Retype everything in the node segmentation thread from "Local node SEGMENTED: TcpDiscoveryNode" down to "in between running cluster.".

Page text

========================================

Ok, additionally there is info about node segmentation:
Node FAILED: TcpDiscoveryNode [id=fb67a5fd-f1ab-441d-a38e-bab975cd1037, 
consistentId=0:0:0:0:0:0:0:1%lo,XX.XX.XX.XX,127.0.0.1:47500, addrs=ArrayList 
[0:0:0:0:0:0:0:1%lo, XX.XX.XX.XX, 127.0.0.1], sockAddrs=HashSet 
[qagmscore02.xyz.com/XX.XX.XX.XX:47500, /0:0:0:0:0:0:0:1%lo:47500, 
/127.0.0.1:47500], discPort=47500, order=25, intOrder=16, 
lastExchangeTime=1633426750418, loc=false, ver=2.10.0#20210310-sha1:bc24f6ba, 
isClient=false]
 
Local node SEGMENTED: TcpDiscoveryNode [id=7f357ca2-0ae2-4af0-bfa4-d18e7bcb3797
 
Possible too long JVM pause: 1052 milliseconds.

Are you changed default settings networking timeouts ? If no — try to recheck 
setting of failureDetectionTimeout
If you have GC pause longer than 10 seconds, node will be dropped from the 
cluster(by default). 
 
>This is the codebase of AgmsCacheJdbcStoreSessionListner.java
>This null pointer occurs due to a datasource bean not found. 
>The cluster was working fine but what could be the reason for unavailability 
>of datasource bean in between running cluster.

========================================

Given material

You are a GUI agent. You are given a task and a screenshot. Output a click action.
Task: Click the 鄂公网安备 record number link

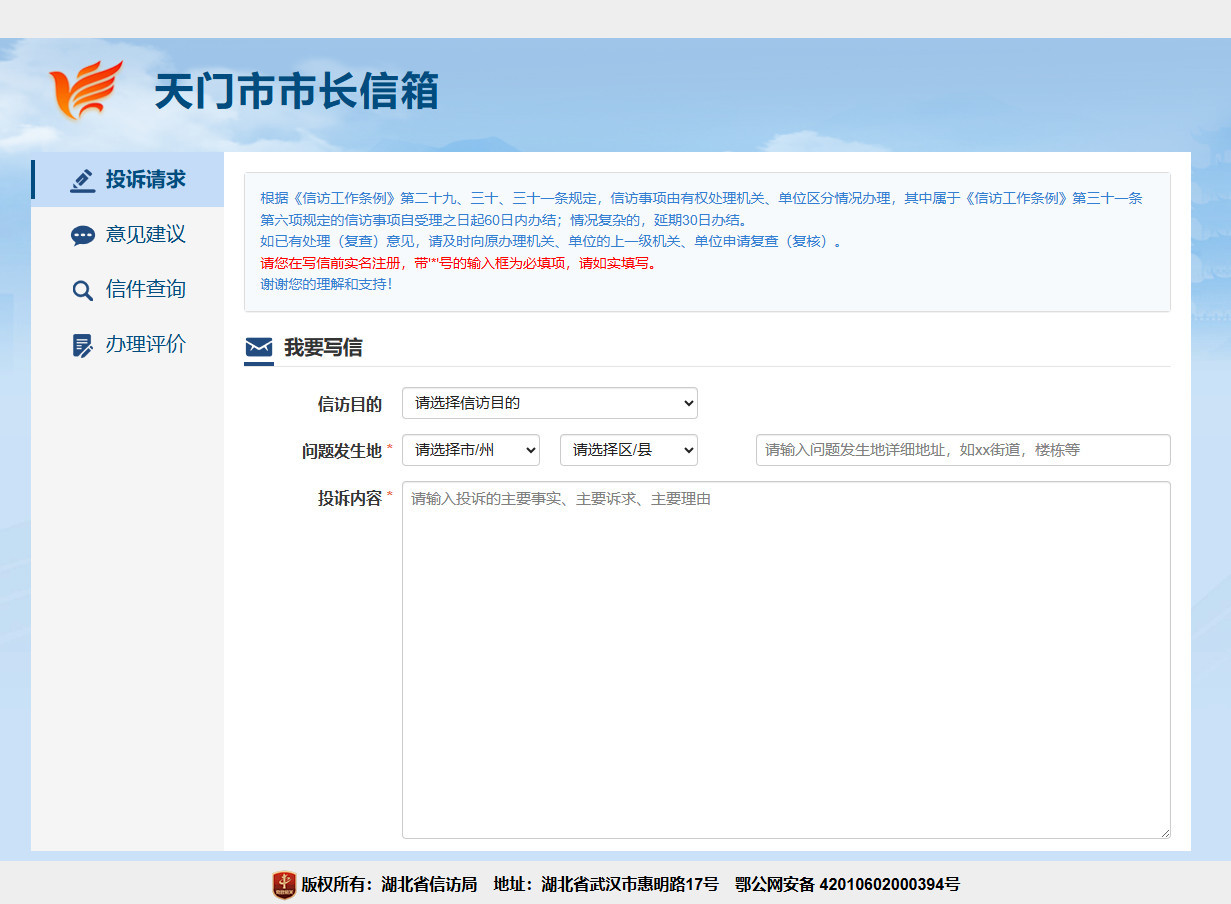coord(847,884)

========================================

Task solution
Local node SEGMENTED: TcpDiscoveryNode [id=7f357ca2-0ae2-4af0-bfa4-d18e7bcb3797
 
Possible too long JVM pause: 1052 milliseconds.

Are you changed default settings networking timeouts ? If no — try to recheck 
setting of failureDetectionTimeout
If you have GC pause longer than 10 seconds, node will be dropped from the 
cluster(by default). 
 
>This is the codebase of AgmsCacheJdbcStoreSessionListner.java
>This null pointer occurs due to a datasource bean not found. 
>The cluster was working fine but what could be the reason for unavailability 
>of datasource bean in between running cluster.